■ 文書抜粋:

********************

この二人の対談、いままで
「ほぼ日」上になかったのが不思議なくらいです。
直木賞作家であり、最近では
「週刊文春」のエッセイの連載回数が
ギネス世界記録に認定されるなど、
常に第一線で書き続けている林真理子さん。
ご存知の方もいるかと思いますが、林さんは
かつてコピーライター講座で糸井と出会い、
東京糸井重里事務所(現:ほぼ日)で
働いていたこともあるんです。
このたび、山梨で開催中の「まるごと林真理子展」に
糸井が寄稿したのをきっかけに、
ほぼ日オフィスで対談を行いました。
ずっと会っていなかったという
長い年月を経て、いま互いに思うことは‥‥。
写真 小川拓洋
林真理子(はやしまりこ)
1954年山梨県生まれ。日本大学芸術学部卒。
コピーライターとして活躍後、1982年に
『ルンルンを買っておうちに帰ろう』でデビュー。
『最終便に間に合えば』『京都まで』で直木賞、
『白蓮れんれん』で柴田錬三郎賞、
『みんなの秘密』で吉川英治文学賞を受賞、
『アスクレピオスの愛人』で島清恋愛文学賞を受賞。
2018年、紫綬褒章を受章。
2020年には「週刊文春」で37年間続けてきた連載が
「同一雑誌におけるエッセーの最多掲載回数」として
ギネス世界記録に認定される。
- 糸井
- 林が一緒にいた時期って、
実はそんなに長くないんだよね。
1、2年でしょ?
- 林
- はい。その後、秋山道男さんのところで
働かせていただいて。
秋山さんに西友の仕事をもらってました。

********************

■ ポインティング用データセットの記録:
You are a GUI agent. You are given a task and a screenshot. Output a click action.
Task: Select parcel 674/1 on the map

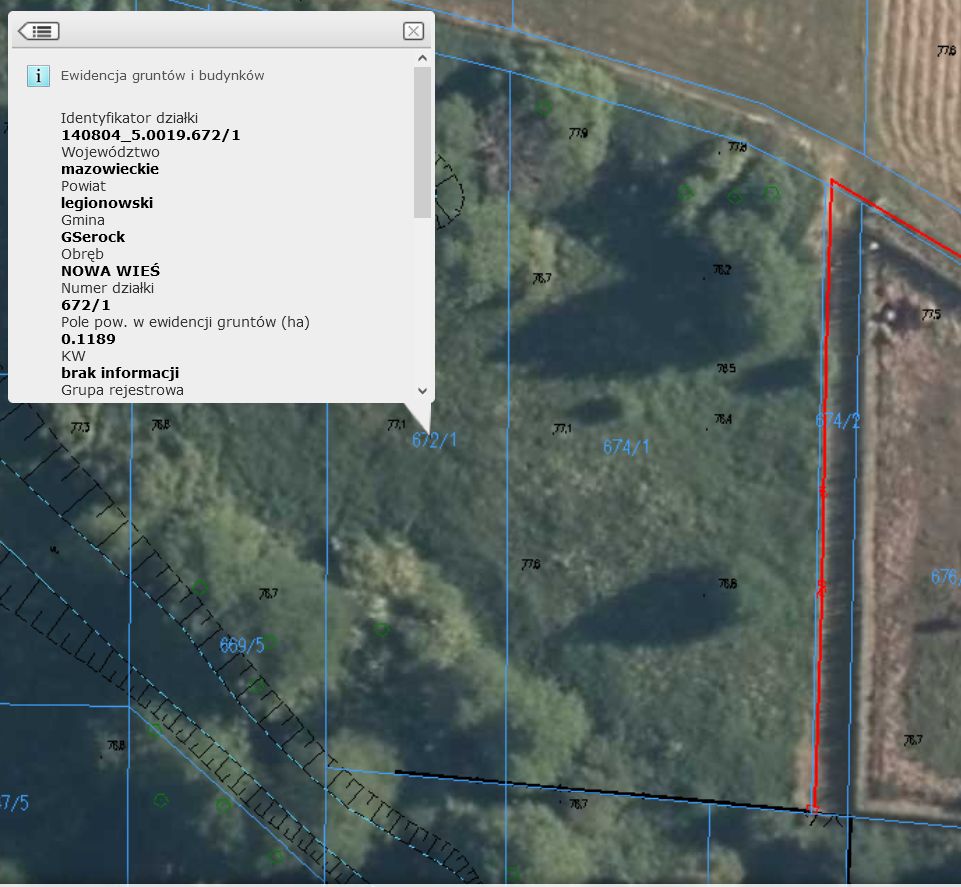click(626, 448)
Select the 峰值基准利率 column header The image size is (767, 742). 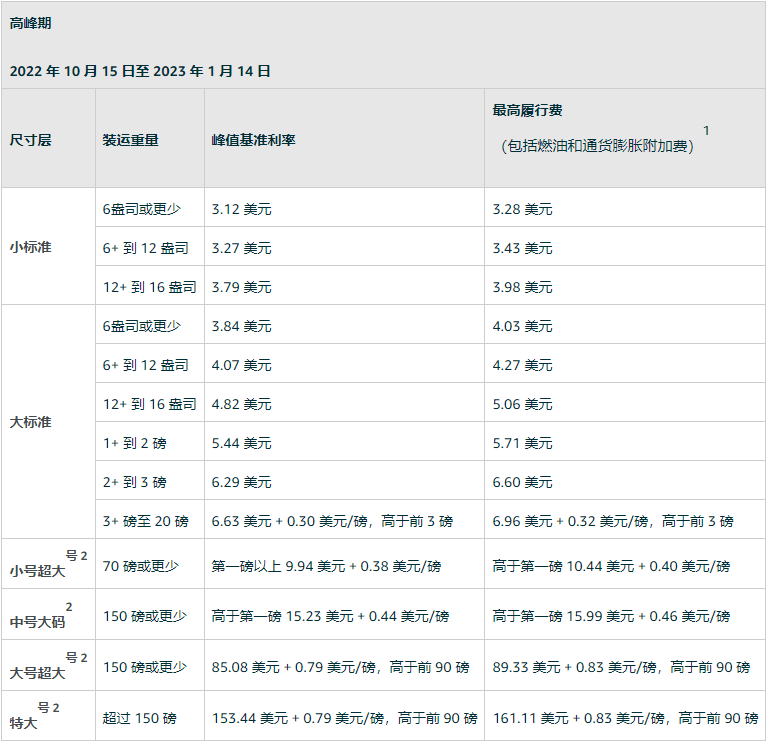click(253, 140)
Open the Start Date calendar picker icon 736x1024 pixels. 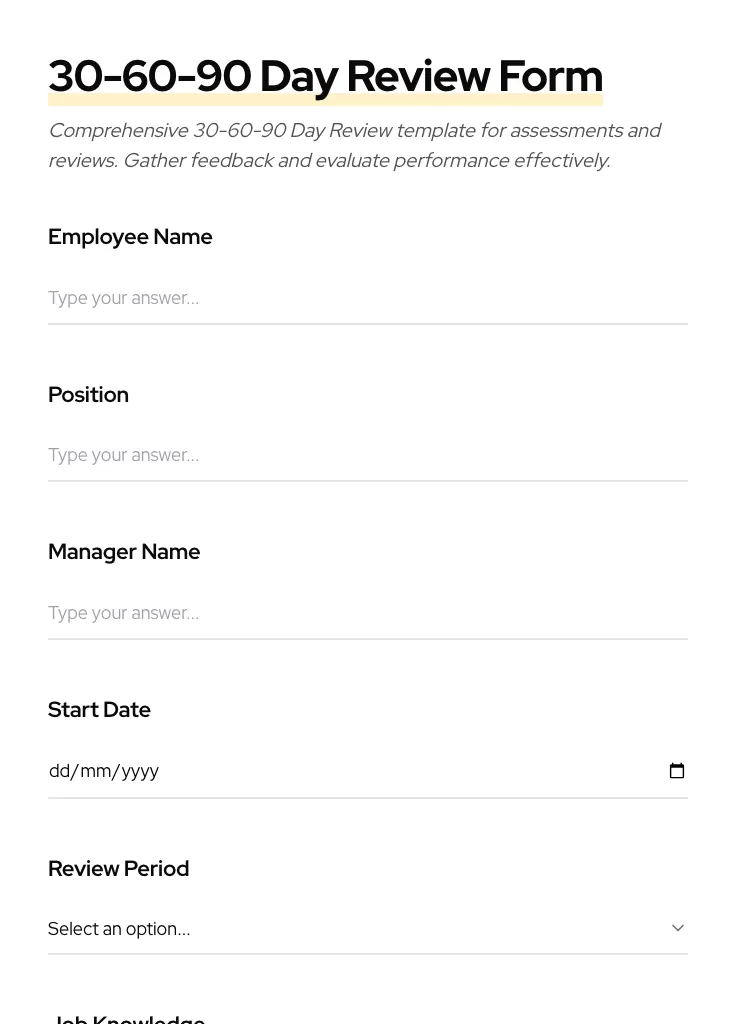coord(677,771)
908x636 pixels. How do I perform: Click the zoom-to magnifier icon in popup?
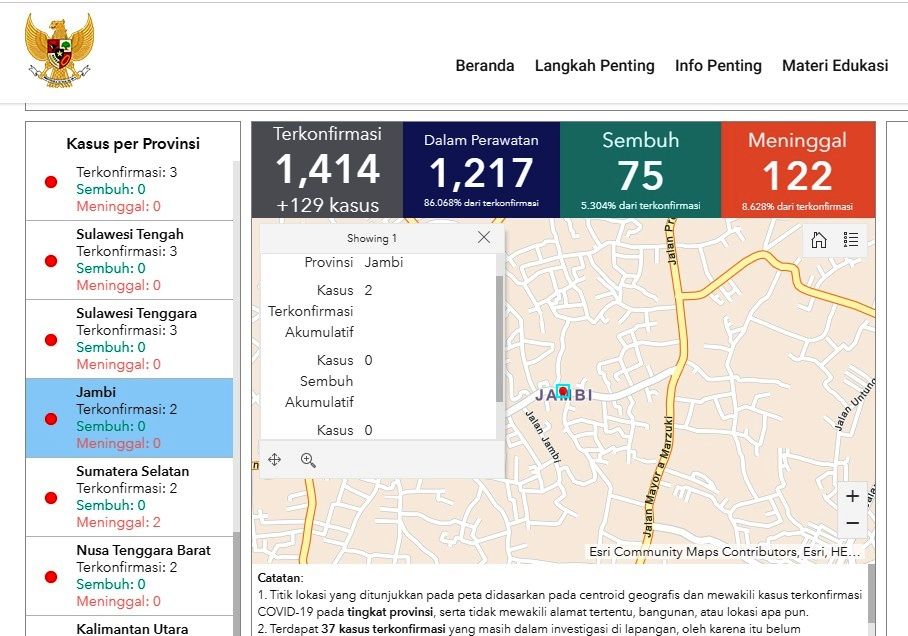pos(308,460)
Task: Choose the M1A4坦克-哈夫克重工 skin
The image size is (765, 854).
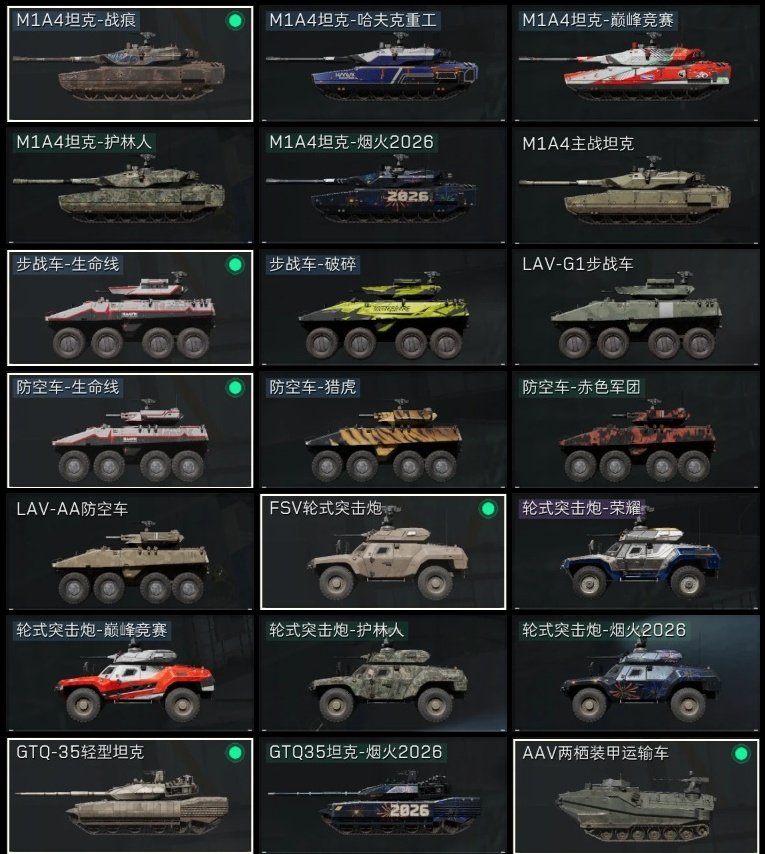Action: [x=383, y=64]
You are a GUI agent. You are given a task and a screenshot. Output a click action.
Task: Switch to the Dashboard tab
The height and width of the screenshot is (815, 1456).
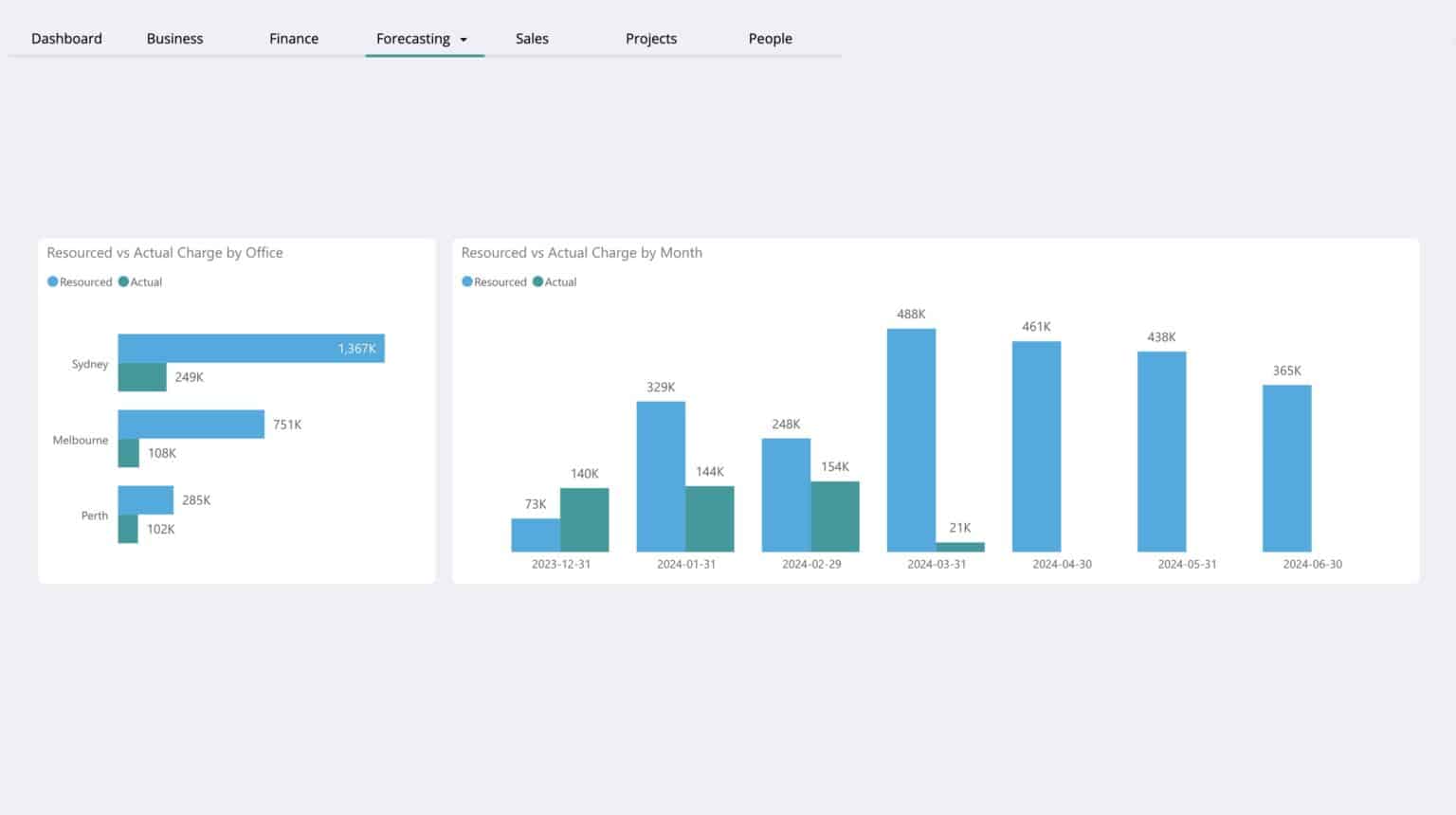click(66, 39)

********************

■ 演習課題 A:
対談記事に挙げられている、林真理子さんが受賞した文学賞をすべて、対象となった作品名とともに列挙してください。
■ 演習課題 B:
対談記事をもとに、次の問いに答えてください。
(i) 林さんが糸井と出会ったのはどこですか。
(ii) 林さんがデビューしたのは何年で、デビュー作は何ですか。
(iii) 今回の対談はどこで行われましたか。
■ 演習課題 C:
林真理子さんと糸井の対談記事を、最後の発言の後から書き進めてください。

■ 課題の解答 A:
直木賞(『最終便に間に合えば』『京都まで』)
柴田錬三郎賞(『白蓮れんれん』)
吉川英治文学賞(『みんなの秘密』)
島清恋愛文学賞(『アスクレピオスの愛人』)

■ 課題の解答 B:
(i) コピーライター講座です。
(ii) 1982年で、デビュー作は『ルンルンを買っておうちに帰ろう』です。
(iii) ほぼ日オフィスです。

■ 課題の解答 C:
- 糸井
- そうだ、そのころ、
西友の人の家に下宿してましたね。
- 林
- そうなんです。
- 糸井
- 「あいつ、ちゃんと拾うよなぁ」
と言った記憶があります。
いい球が来るとぜんぶ拾ってる、
みたいなところがあってさ。
- 林
- それは事情があったんです。その家では
お母さんが一人で暮らしてて、私に
「二階の部屋が空いてるんだけど、
すごく安く貸してあげるから、来ない?」って。
- 糸井
- うん。
- 林
- 行ってみたら、成城のお風呂付きのいい部屋を、
ものすごく安く貸してくださると言うから、
ラッキー、なんて思って行ったんですけど、
そのあと話がこじれて、
私が西友の人と同棲して成城で暮らしてた、
という話になって‥‥
ちがいますからね。
お母さんと二人で暮らしてたんです。
- 糸井
- うん、絶対それはない。
俺も証明する(笑)。
- 林
- すごくかわいがってもらいました。
- 糸井
- そのお母さん、林のことが好きだったんだよね。
娘みたいに思っていて。
結局どこへ行っても、何をしてても、
人は憶測でいろんなことを言うけど、
実際は違うし、それぞれうまくやってるんだよね。
- 林
- でも私そんなに要領がいいわけじゃないんです。
何というか、田舎の子だったから‥‥。
- 糸井
- うん、要領がいいわけじゃない。
ただ、思ったことをそのまま言うから、
それがめずらしかったんだよ。
- 林
- ああーー。
- 糸井
- たとえば宇崎さんと会ったときに、
私、はじめて芸能人に会いました、というのを、
みんなはそれを口に出すかどうか考えてしまうけど、
林真理子は、はっきりそう言うから、
人に与える情報も多くなる。
結果、得ですよね、やっぱり。
- 林
- そうかもしれません。
でも、いいように考えてくれる人ばかりじゃないので、
私、そんなに口が悪いわけでもないのに、
よく叩かれてました。
- 糸井
- 悪いよ(笑)。
- 林
- でも、すごくたのしかった。
片桐くんとかもいましたよね。
- 糸井
- 片桐敬一くんね。
ぼくの最初のアシスタント。
- 林
- 糸井さんがオートバイの乗り方を
教えてあげてましたね。
彼、たしか糸井さんの紹介で
広告代理店に入ったんじゃ‥‥。
- 糸井
- そうそう。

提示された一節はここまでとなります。